Realty Income posted another flat quarter, although investors’ attention was certainly focused on what’s happening with its drugstore, convenience store and dollar store customers. All three concepts have been under pressure, with companies experiencing credit pressures and closing stores.

Realty Income Management pointed to tenants who recently filed for bankruptcy and how it has been able to obtain high recovery rates.
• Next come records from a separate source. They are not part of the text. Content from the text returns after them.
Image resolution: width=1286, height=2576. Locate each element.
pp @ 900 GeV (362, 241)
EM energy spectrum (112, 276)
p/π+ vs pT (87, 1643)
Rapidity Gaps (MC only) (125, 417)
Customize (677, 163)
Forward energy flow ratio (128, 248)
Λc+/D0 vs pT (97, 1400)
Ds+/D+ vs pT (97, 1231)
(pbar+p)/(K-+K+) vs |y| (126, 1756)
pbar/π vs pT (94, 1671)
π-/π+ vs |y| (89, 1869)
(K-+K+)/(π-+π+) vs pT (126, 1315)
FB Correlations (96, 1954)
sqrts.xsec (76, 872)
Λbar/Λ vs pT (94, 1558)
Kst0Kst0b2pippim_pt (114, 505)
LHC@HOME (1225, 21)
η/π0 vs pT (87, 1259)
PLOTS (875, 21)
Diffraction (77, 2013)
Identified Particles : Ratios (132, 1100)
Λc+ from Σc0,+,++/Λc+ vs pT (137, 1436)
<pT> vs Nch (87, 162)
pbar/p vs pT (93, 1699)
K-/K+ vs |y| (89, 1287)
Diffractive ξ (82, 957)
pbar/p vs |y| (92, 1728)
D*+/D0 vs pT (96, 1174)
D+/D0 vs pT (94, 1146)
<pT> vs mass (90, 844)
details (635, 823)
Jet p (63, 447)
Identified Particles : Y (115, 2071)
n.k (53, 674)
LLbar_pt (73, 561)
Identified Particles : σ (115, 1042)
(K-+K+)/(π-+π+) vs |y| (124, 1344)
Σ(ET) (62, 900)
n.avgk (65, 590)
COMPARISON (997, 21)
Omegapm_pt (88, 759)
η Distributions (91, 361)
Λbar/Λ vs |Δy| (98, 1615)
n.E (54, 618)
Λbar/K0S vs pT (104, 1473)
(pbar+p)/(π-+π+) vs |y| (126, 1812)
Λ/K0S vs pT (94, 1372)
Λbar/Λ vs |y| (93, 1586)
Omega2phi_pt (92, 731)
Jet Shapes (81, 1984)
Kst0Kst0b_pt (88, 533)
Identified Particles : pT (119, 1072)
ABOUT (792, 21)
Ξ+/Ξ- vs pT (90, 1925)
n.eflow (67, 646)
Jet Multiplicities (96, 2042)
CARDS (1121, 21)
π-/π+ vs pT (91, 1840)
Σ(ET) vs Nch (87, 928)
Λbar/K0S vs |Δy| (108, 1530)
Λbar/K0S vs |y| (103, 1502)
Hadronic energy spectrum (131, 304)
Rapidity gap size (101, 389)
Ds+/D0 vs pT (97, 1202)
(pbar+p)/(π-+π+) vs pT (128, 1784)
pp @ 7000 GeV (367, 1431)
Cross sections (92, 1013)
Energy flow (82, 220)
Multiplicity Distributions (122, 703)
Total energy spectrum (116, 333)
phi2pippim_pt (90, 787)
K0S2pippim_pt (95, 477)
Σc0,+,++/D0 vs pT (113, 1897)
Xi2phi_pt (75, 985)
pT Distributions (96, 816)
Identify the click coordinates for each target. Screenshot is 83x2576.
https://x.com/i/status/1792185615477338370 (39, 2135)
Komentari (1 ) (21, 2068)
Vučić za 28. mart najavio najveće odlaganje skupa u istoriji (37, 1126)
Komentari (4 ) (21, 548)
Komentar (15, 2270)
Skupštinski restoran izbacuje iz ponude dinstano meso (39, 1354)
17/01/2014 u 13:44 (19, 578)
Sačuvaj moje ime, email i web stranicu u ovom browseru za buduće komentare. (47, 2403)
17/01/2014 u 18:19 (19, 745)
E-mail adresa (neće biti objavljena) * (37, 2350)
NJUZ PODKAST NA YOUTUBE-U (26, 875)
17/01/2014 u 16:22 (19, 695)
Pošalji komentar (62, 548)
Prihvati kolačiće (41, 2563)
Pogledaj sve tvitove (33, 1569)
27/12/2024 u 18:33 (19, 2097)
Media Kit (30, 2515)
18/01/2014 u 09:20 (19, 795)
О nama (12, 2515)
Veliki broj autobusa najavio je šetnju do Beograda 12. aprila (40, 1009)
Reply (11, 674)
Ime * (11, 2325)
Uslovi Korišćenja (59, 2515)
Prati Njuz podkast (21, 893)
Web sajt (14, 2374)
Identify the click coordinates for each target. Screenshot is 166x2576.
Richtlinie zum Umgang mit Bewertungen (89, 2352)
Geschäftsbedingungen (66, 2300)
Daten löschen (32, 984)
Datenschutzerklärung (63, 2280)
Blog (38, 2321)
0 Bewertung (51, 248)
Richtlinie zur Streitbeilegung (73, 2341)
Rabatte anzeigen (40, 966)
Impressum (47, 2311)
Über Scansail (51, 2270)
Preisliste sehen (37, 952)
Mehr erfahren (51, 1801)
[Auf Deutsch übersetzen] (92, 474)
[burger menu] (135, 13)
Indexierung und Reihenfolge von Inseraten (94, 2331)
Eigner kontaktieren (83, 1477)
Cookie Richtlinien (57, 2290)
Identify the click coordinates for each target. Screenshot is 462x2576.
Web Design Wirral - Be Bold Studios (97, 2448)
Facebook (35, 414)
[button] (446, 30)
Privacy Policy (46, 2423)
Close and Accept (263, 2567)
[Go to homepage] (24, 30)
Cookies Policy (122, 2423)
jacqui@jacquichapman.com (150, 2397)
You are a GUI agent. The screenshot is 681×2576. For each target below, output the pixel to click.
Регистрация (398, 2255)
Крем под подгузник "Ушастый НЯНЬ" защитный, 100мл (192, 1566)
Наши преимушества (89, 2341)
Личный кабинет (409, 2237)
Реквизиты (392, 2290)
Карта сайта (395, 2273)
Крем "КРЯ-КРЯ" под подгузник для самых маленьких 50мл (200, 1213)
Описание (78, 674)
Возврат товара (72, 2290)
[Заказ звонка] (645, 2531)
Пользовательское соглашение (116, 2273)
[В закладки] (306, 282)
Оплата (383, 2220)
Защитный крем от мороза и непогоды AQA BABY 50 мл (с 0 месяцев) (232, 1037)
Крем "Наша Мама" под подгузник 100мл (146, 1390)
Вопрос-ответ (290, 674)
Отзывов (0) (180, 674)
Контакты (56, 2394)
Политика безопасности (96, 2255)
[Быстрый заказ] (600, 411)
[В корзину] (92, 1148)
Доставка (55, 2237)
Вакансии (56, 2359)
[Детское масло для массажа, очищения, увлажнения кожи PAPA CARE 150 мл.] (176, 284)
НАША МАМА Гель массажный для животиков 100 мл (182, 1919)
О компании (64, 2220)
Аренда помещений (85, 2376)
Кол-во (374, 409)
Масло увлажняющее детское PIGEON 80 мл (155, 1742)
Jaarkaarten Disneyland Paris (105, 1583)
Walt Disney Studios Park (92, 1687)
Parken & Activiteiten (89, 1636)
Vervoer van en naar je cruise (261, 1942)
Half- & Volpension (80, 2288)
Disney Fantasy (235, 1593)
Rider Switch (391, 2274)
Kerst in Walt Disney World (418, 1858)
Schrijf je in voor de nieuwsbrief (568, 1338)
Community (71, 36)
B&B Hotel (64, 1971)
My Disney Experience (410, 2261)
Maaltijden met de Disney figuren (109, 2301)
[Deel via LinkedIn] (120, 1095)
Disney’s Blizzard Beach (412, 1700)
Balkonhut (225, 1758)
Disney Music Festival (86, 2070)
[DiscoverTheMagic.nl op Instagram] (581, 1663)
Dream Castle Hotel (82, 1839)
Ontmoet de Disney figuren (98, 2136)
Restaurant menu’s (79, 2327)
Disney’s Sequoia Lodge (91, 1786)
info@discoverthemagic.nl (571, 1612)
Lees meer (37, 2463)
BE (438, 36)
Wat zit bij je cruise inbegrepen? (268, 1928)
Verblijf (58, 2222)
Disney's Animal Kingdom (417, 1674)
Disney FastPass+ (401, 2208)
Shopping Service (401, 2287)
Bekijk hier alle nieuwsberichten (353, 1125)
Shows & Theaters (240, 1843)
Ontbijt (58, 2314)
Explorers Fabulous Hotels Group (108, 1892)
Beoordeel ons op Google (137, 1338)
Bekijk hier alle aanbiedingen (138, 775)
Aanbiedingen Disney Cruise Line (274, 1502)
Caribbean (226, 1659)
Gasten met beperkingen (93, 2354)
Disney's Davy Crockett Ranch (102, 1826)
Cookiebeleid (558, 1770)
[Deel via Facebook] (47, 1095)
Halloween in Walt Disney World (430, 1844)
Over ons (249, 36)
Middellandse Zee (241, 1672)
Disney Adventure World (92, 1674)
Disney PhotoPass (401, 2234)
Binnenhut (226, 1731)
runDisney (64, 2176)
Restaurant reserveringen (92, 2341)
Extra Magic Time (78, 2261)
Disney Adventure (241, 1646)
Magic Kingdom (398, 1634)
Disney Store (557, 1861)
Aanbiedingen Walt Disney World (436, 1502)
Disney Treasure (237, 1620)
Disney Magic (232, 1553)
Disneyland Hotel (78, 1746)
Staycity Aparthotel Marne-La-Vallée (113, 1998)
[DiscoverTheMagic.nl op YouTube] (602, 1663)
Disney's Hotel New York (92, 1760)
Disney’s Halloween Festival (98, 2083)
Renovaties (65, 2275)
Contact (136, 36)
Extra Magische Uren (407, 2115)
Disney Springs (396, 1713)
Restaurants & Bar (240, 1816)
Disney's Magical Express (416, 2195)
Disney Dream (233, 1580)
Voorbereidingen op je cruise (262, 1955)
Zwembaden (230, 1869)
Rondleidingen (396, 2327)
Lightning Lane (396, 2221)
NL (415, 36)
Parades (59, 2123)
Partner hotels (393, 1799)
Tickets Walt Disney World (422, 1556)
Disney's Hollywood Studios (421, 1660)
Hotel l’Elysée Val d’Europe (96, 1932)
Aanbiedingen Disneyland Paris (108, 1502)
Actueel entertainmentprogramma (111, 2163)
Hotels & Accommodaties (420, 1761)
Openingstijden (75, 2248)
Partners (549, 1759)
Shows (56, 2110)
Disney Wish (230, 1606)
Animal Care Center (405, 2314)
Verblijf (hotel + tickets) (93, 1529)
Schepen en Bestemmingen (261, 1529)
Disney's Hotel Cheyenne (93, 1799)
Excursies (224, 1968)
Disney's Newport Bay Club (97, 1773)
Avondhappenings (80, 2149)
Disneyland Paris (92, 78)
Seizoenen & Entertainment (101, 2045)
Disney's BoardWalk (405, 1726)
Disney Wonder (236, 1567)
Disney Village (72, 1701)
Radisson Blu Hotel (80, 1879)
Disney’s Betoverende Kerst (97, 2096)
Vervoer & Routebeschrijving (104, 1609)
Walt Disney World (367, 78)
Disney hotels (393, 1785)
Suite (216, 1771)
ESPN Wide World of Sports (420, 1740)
Regarding Red Lobster restaurants, he said he had 216 assets of which nine were rejected in bankruptcy court, obtaining a recovery rate of 91%. He said that with Rite Helpwhich just emerged from bankruptcy, achieved a recovery rate of 88%.

Addressing Walgreens and its store closures, Realty Income said it has had 13 renewals this year, and all were renewed, with a 100% recovery rate. Meanwhile, management noted that the REIT has historically had recovery rates greater than 100% for lease renewals with CVS, dollar treeand Family Dollar.

At the end of the quarter, general dollar and Walgreens each accounted for 3.3% of its total annualized rent, while Dollar Tree/Family Dollar was 3.1% and CVS was 1.2%.

Meanwhile, Realty Income said it was looking to create a private equity fund to help it take advantage of opportunities it is seeing in several verticals, including retail, industrial, data centers and gaming. He said the fund would provide long-term stable capital while also providing him with recurring management fees.

As for the REIT’s third-quarter results, its revenue increased 28% to $1.33 billion as new properties acquired through the acquisition of Spirit Realty in January and new investments bolstered results. Same-store rental revenue increased 0.2% in the quarter, while its occupancy rate was 98.7%. It said it had 170 lease renewals in the quarter with a recovery rate of 105%.